Date on Master's Thesis/Doctoral Dissertation

8-2019

Document Type

Doctoral Dissertation

Degree Name

Ph. D.

Department

Pan-African Studies

Degree Program

Pan-African Studies, PhD

Committee Chair

Story, Kaila

Committee Co-Chair (if applicable)

Caldwell, Anne

Committee Member

Caldwell, Anne

Committee Member

Jones, Ricky

Committee Member

Byrd, W. Carson

Author's Keywords

fraternities; higher education; institutionality; masculinity; queer of color critique; queer theory

Abstract

Drawing heavily on Roderick Ferguson’s (2012) theory of institutionality, this dissertation constructs a counter-historical genealogy of racialized gender in higher education and U.S. society through the formation of black Greek-lettered fraternities. Ferguson argues that with the insurgence of minority resistance globally and domestically during the mid-twentieth century, hegemonic power took a new form. Instead of rejecting minority difference, power’s new network attempted to work through and with minority difference in an effort to absorb and restrict these radical formations within state, capital and academy frameworks—producing narrow or one-dimensional minority subjectivities. Established at the turn of the twentieth century, black Greek-lettered fraternities reflect the impetus and crossroads of power’s new archive as constituted through two competing yet complementing social movements—the racial uplift and the American fraternal movements—therefore, working within and against institutional normative logics of race, gender, sexuality, and class.

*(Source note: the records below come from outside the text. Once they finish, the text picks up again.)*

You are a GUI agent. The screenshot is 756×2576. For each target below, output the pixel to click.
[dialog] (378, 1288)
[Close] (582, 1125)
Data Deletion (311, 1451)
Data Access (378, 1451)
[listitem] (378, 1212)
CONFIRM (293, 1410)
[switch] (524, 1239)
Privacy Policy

As such, this study employs black fraternalism to reveal power’s post-WWII dynamics and its impact on black subjectivity within the academy and the broader U.S. political landscape, particularly in relation to black queer embodiment and politics. This study constitutes a queer of color critique. A queer of color critique centers the queer of color subject, and in doing so, exposes the often-obscured interconnected systems of race, gender, sexuality and class in cultural formations to map the contours of power propagated by state and capital forces. This study finds that as minority difference was institutionalized within the post-civil rights academy, black fraternalism was employed to facilitate and affirm institutional demands for equity and an idealized cis-heteropatriarchal black subjectivity, foreclosing on alternative gendered critical possibilities. As such, this study explores the development of black queer fraternal (BQF) formations, so-called deviant forms of black fraternalism that subvert its institutional masculine homosocial logics, to suggests a critical alternative black gender politics, freedom, memory, and normality.